El pasado 3 de junio, la Comisión Europea presentó el denominado European Technological Sovereignty Package, una iniciativa que busca reforzar la autonomía tecnológica de Europa en ámbitos considerados críticos como la nube, la inteligencia artificial, los semiconductores, la ciberseguridad y las infraestructuras digitales.
Más allá del anuncio, el mensaje de fondo es bastante claro: la competitividad, la resiliencia industrial y la seguridad de Europa dependerán cada vez más de su capacidad para controlar las tecnologías sobre las que se apoya su economía.
En ese contexto, la soberanía digital ha dejado de ser un concepto teórico para convertirse en una prioridad política y empresarial. La idea es garantizar que los datos, las infraestructuras digitales y las capacidades tecnológicas estratégicas operen bajo marcos que aseguren control, seguridad y alineamiento con las reglas europeas, reduciendo dependencias externas en los puntos más sensibles.

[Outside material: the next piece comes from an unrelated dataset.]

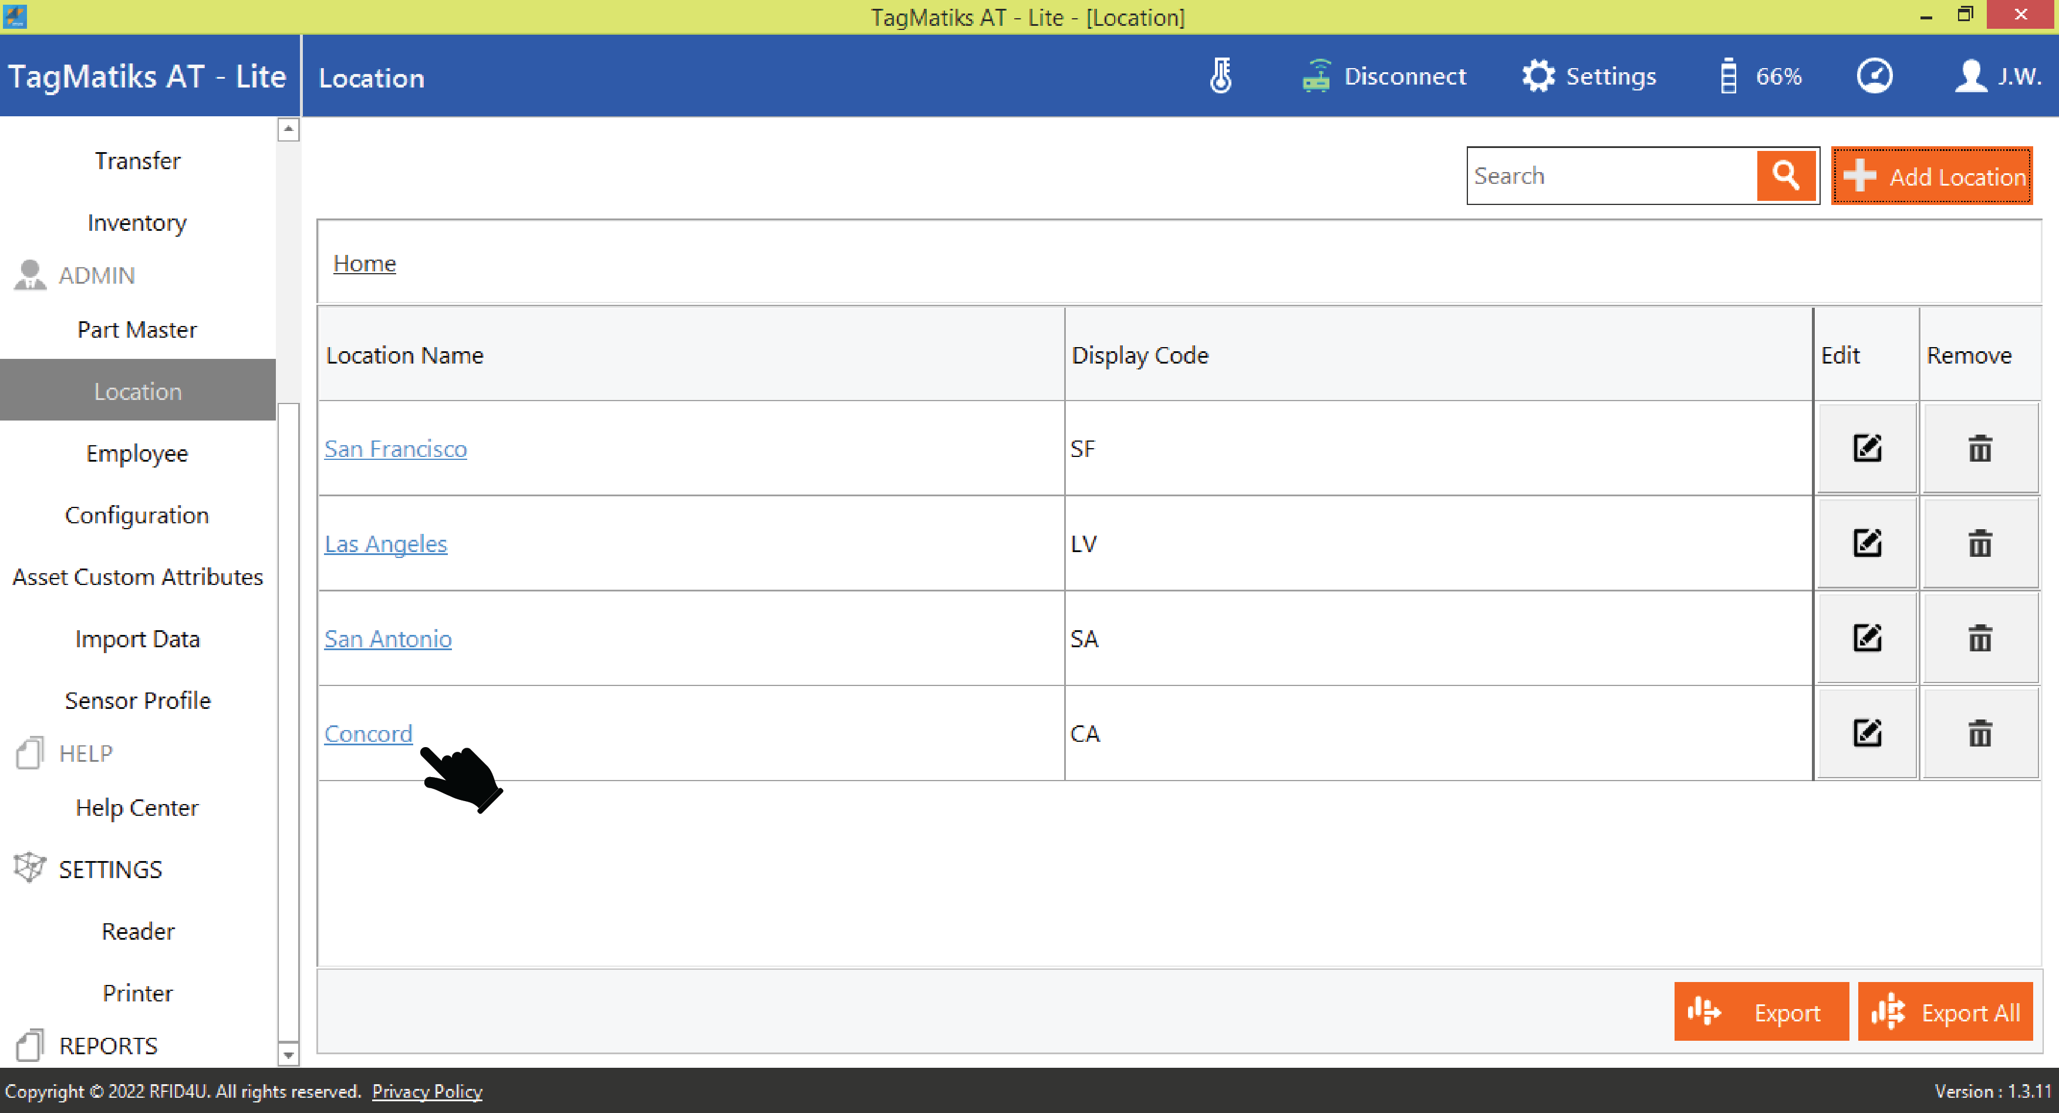Open the J.W. user profile icon
Screen dimensions: 2059x1113
click(1971, 77)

Para el sector energético, esto no es un debate abstracto. La digitalización está acelerando el uso de cloud, plataformas de datos e inteligencia artificial. Y ahí aparece una cuestión cada vez más recurrente: cómo innovar sin perder el control de los sistemas que sostienen la operación energética. Las compañías energéticas gestionan volúmenes crecientes de información crítica: datos de producción y consumo, sistemas SCADA, plataformas OT, información de infraestructuras y modelos predictivos basados en inteligencia artificial. Todo ello forma parte ya del núcleo operativo del sistema energético.
En paralelo, la dependencia de plataformas tecnológicas globales ha abierto varios debates que hace unos años tenían menos peso en la agenda:
- Dónde residen y quién gobierna los datos.
- Dependencia de proveedores tecnológicos fuera de Europa.
- Protección del conocimiento industrial.
- Resiliencia frente a riesgos geopolíticos.
- Cumplimiento de normativas europeas cada vez más exigentes.
Con marcos como NIS2, DORA, el Data Act o la futura regulación europea de inteligencia artificial, las compañías energéticas están obligadas a ir más allá de la eficiencia tecnológica, ahora también deben garantizar control, trazabilidad y cumplimiento.
En este contexto, T-Systems se ha consolidado como uno de los hyperscalers europeos de referencia con mayor presencia en servicios cloud, ciberseguridad e infraestructuras críticas, brindando a las empresas una amplia oferta de soluciones soberanas especialmente relevantes para el sector energético:
T-Cloud e Industrial AI Cloud.
T-Cloud es la propuesta unificada de Cloud de T-Systems, con más de 10 años en el mercado, que integra cloud soberano para entornos que requieren altos niveles de soberanía digital. La solución combina capacidades de infraestructura cloud con operación y gobernanza bajo estándares europeos. Para el sector energético, esto permite avanzar en la modernización de sistemas críticos sin renunciar al control sobre los datos y aplicaciones que sostienen la operación diaria.
Por otro lado, Industrial AI Cloud responde a la lógica de una factoría de IA soberana orientada a producción industrial, capaz de soportar infinidad de casos de uso como cargas complejas de entrenamiento, inferencia, simulación 3D, gemelos digitales y operación a gran escala gracias a las GPU’s de última generación de NVIDIA. Además, cuenta con un ecosistema de partners como SAP (Business Technology Platform), Siemens, Agile Robots, Wandelbots, Quantum Systems y PhysicsX, entre otros, que ofrecen su catálogo de soluciones y modelos preentrenados dentro de Industrial AI Cloud.
Con esta propuesta, los clientes del sector energético pueden consumir capacidad de GPU directamente, combinarla con modelos preentrenados o integrarla con servicios de T-Systems, garantizando los estándares de soberanía europea en todo momento.
En definitiva, en un momento de grandes transformaciones, la pregunta ya no es si las empresas del sector energético deben apostar por modelos de soberanía y multicloud, sino cómo integrar estas soluciones de manera óptima para asegurar una transición ordenada, sostenible y segura. En este sentido, T-Systems es un proveedor de confianza de IT, capaz de ofrecer un stack tecnológico soberano completo con T-Cloud como hyperscaler europeo, interoperable para cargas empresariales, datos, servicios y operación multi-cloud; así como con Industrial AI Cloud, que aporta la infraestructura de supercomputación y el software especializado para entrenamiento, inferencia, simulación y robótica a gran escala con el objetivo de contribuir a la modernización de la industria energética con todas las garantías.